PDF to HTML image quality and rendering issues

Hi,
I am new to Aspose and am evaluating Aspose.PDF .Net to convert PDF files into HTML5.

I am using the following code -

        Document doc = new Document(@"c:\Headlines Week 45 2018.pdf");
        HtmlSaveOptions saveOptions = new HtmlSaveOptions();
        saveOptions.FixedLayout = true;
        saveOptions.SplitIntoPages = false;
        saveOptions.PartsEmbeddingMode = HtmlSaveOptions.PartsEmbeddingModes.EmbedAllIntoHtml;
        saveOptions.RasterImagesSavingMode = HtmlSaveOptions.RasterImagesSavingModes.AsEmbeddedPartsOfPngPageBackground;
        doc.Save(@"c:\Headlines Week 45.html", saveOptions);
        return;

I have the following questions/queries -

  1. I have noticed that the rendered output is smaller than the original, is there a scaling option?
  2. The converted images seem to be of lower quality that the original. The originals were JPG, I see that they are converted as PNG. Can the quality be improved?
  3. Some of the rendering alignment is out, I’d post a copy here but I don’t know how.

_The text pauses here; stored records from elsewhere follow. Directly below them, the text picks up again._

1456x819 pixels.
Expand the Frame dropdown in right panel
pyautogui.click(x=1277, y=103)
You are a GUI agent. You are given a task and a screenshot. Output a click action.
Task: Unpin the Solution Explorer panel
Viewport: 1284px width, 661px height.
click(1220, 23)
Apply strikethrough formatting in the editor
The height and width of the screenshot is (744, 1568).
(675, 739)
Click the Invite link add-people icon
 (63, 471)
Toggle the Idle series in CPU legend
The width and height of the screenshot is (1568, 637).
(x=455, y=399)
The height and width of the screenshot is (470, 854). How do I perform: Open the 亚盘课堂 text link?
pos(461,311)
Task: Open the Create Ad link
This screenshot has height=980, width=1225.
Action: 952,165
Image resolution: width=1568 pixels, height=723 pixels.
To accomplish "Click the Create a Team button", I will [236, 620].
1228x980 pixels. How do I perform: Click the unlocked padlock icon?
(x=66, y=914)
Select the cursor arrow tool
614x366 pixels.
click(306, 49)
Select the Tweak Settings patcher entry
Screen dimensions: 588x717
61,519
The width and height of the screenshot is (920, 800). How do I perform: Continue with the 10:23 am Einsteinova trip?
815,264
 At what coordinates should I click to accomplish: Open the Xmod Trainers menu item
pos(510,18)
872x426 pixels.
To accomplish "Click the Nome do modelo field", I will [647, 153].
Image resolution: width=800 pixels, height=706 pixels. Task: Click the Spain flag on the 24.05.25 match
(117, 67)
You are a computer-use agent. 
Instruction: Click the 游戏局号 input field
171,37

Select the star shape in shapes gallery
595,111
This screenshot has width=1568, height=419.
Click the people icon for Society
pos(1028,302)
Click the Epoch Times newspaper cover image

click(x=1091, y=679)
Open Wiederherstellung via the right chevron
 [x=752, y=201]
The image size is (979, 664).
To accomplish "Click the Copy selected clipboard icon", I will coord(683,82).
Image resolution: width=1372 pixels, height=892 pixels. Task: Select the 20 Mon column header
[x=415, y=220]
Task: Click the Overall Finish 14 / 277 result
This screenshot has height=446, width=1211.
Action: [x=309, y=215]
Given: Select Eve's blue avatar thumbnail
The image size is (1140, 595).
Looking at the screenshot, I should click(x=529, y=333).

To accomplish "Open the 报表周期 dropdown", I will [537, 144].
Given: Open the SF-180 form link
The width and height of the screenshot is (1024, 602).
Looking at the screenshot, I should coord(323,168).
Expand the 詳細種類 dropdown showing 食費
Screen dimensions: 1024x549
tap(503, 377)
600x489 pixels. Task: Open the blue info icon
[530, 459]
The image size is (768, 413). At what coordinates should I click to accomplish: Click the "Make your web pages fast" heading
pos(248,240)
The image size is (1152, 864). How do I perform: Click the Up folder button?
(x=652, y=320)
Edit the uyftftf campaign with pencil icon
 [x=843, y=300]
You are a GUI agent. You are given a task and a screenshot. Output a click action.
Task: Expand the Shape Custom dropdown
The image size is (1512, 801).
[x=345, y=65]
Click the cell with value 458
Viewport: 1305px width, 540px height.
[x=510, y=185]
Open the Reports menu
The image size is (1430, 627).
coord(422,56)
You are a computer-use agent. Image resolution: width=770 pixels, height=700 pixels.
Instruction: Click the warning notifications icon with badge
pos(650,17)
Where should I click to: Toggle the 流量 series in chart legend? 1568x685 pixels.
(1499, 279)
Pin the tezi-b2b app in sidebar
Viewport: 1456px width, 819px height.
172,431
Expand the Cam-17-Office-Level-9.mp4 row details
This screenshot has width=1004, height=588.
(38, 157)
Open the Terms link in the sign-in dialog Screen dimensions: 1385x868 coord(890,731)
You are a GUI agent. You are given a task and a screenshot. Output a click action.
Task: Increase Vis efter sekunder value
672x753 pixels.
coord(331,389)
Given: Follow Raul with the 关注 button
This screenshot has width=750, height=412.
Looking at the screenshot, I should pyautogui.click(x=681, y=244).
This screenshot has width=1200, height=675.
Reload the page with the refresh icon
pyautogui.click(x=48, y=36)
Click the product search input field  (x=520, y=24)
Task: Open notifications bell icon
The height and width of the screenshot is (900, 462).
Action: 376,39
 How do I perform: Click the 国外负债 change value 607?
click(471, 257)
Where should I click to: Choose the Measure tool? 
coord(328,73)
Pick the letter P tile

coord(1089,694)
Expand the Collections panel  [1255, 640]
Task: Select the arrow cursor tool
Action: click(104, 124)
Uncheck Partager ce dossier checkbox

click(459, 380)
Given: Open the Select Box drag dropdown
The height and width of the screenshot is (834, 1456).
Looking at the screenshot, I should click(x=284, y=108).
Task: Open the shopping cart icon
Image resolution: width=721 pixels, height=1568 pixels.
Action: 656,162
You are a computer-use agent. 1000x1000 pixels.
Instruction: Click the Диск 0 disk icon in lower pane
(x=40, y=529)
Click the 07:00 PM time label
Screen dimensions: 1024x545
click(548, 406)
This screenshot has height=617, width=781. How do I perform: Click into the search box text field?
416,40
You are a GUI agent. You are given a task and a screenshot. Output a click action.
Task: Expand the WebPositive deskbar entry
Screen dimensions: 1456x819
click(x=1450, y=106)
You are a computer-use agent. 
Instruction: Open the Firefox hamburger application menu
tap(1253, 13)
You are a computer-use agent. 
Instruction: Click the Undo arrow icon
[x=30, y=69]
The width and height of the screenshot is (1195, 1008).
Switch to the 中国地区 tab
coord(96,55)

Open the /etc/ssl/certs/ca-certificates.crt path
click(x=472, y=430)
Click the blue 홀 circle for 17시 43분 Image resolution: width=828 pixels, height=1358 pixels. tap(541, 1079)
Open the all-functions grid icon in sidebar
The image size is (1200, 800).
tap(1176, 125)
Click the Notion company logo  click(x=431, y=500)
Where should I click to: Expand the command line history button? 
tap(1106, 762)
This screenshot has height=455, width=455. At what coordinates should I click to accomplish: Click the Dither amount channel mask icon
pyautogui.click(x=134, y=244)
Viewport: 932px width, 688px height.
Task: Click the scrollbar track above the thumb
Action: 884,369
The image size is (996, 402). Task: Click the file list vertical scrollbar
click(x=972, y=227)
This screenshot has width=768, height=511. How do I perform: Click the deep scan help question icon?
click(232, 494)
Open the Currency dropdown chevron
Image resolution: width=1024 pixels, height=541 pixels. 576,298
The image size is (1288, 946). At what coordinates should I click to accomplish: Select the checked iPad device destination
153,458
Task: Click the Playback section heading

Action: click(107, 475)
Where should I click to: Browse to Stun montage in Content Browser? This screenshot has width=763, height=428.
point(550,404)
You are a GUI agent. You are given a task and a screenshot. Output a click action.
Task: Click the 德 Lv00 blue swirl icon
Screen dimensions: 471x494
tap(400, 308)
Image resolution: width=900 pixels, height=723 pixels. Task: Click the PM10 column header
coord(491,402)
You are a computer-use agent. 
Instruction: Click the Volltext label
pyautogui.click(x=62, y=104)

Any help or guidance would be much appreciated.

@AndrewN

Thanks for your inquiry.

Would you please share your sample PDF document with us. We will test the scenario in our environment and address it accordingly. You can please upload your document by using upload button in post editor. Upload_Files.png (8.9 KB)

I have attached the following which show my issues if converted using my sample code posted earlier -

Sample1 - this clearly shows the size difference in the rendered output, scaling the PDF viewer to 100% and comparing the size of the HTML against it, the HTML document is smaller. Also this sample illustrates the image quality difference.

Sample2 - this shows the alignment issues I am experiencing.

Thank you.

<a class=“attachment” href="/uploadSample1.pdf (82.5 KB)
s/discourse_instance3/17989">Sample2.pdf (68.8 KB)

Sample1.pdf (82.5 KB)
Sample2.pdf (68.8 KB)

@AndrewN

Thanks for sharing sample PDF documents.

We have tested the scenario in our environment using Aspose.PDF for .NET 18.8 and will like to share following findings:

Difference in size of content depends upon the application or software which you are using to view the PDF. Different applications shows PDF documents with different scaling and it is not related to the quality of font or images. If you open PDF document (i.e. Sample1.pdf) with chrome, you will notice the content renders with same size.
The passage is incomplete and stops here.